= Chalood Nimsamer =

Thai artist (1929–2015)

Chalood Nimsamer (ชลูด นิ่มเสมอ, ; 2 May 1929 – 4 June 2015) was a Thai artist, working in sculpture, painting, drawing and prints. He was named National Artist in visual arts (sculpture) in 1998.

He graduated from the Poh Chang School of Arts and Crafts and received a Bachelor of Arts, First Class Honors (Sculpture) from Silpakorn University. He also earned Diploma of Fine Arts from the Art Institute of Accademia di Belle Arti in Rome, Italy. When he studied at the Silpakorn University, he was the first batch of students of Professor Silpa Bhirasri (The Father of Modern Arts in Thailand). His outstanding work includes the sculpture Olkutra which is displayed in front of the entrance to the Queen Sirikit National Convention Center, the sculpture Silver Bullet Money (photduang) displayed in front of the Kasikorn Bank office and the sculpture Phrabrom Phothisompharn at Huachiew Chalermprakiet University.

== Biography ==
Chalood Nimsamer was born on 2 May 1929 in Thonburi Province.

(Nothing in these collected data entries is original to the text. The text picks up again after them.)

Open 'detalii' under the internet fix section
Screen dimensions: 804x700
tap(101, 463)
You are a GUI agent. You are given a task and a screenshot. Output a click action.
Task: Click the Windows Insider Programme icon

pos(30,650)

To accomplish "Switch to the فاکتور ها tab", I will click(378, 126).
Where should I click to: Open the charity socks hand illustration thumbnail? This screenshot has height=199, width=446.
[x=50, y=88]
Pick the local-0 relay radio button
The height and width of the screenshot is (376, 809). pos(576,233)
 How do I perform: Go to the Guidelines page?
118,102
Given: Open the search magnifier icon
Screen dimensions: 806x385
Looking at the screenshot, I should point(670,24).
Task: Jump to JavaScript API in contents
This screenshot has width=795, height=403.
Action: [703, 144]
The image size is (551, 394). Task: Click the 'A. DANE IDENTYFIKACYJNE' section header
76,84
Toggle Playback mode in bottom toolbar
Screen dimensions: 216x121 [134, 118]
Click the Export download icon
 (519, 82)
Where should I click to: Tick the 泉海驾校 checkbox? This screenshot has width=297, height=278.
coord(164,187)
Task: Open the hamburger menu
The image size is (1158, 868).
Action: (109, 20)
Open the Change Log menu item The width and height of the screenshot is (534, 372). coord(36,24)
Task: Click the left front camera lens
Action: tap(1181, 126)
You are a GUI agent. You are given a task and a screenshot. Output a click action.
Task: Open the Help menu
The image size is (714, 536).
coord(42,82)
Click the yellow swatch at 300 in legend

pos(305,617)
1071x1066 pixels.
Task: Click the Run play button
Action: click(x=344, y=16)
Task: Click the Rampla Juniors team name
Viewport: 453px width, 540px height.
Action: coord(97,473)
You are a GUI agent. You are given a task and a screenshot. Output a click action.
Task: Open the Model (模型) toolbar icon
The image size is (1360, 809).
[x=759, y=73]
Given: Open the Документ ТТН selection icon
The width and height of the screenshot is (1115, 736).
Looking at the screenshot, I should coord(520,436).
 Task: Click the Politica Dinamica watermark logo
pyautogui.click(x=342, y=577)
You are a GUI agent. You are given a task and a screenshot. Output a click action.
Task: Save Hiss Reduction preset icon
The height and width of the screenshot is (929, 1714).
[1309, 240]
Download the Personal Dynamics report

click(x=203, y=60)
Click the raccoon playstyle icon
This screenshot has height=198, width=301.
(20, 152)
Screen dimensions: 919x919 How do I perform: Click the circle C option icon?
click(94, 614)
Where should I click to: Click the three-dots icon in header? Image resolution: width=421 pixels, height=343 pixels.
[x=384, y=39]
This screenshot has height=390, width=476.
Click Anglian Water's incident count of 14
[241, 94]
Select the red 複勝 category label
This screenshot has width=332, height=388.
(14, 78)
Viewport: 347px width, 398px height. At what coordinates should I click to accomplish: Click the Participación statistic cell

On 4 June 2015 (86 years old), he died of lung infection at 18:45 at Siriraj Hospital.

He had the knowledge and ability to create valuable works of art including paintings, sculptures and prints. He was a professor of drawing, painting, sculpture, graphic art, composition, color theory, perspective, etc. and also served as Dean of the Faculty of Painting at Silpakorn University. Apart from teaching and administration work, he also created works of art in painting, sculpture, printmaking and mixed media with artistic value. He received a number of awards of gold, silver and bronze medals both at home and abroad. He was honored as an excellent artist of painting at the 10th National Exhibition in 1959.

== Books ==
Apart from creating many creative works of art, he also authored two books:

- การเข้าถึงศิลปะในงานจิตกรรมไทย (1989)—Introduction to Thai mural paintings; companion volume and catalog for an exhibition of photographs of Thai paintings in the Fine Arts
- Composition of Art (องค์ประกอบศิลป์) (1995)—This book was written as a manual for art students and those who want to practice creative visual arts.

== Decorations ==
- Knight Grand Cross (First Class) of the Most Exalted Order of the White Elephant.
- Knight Grand Cross (First Class) of the Most Noble Order of the Crown of Thailand.
- Companion (Fourth Class) of the Most Admirable Order of the Direkgunabhorn.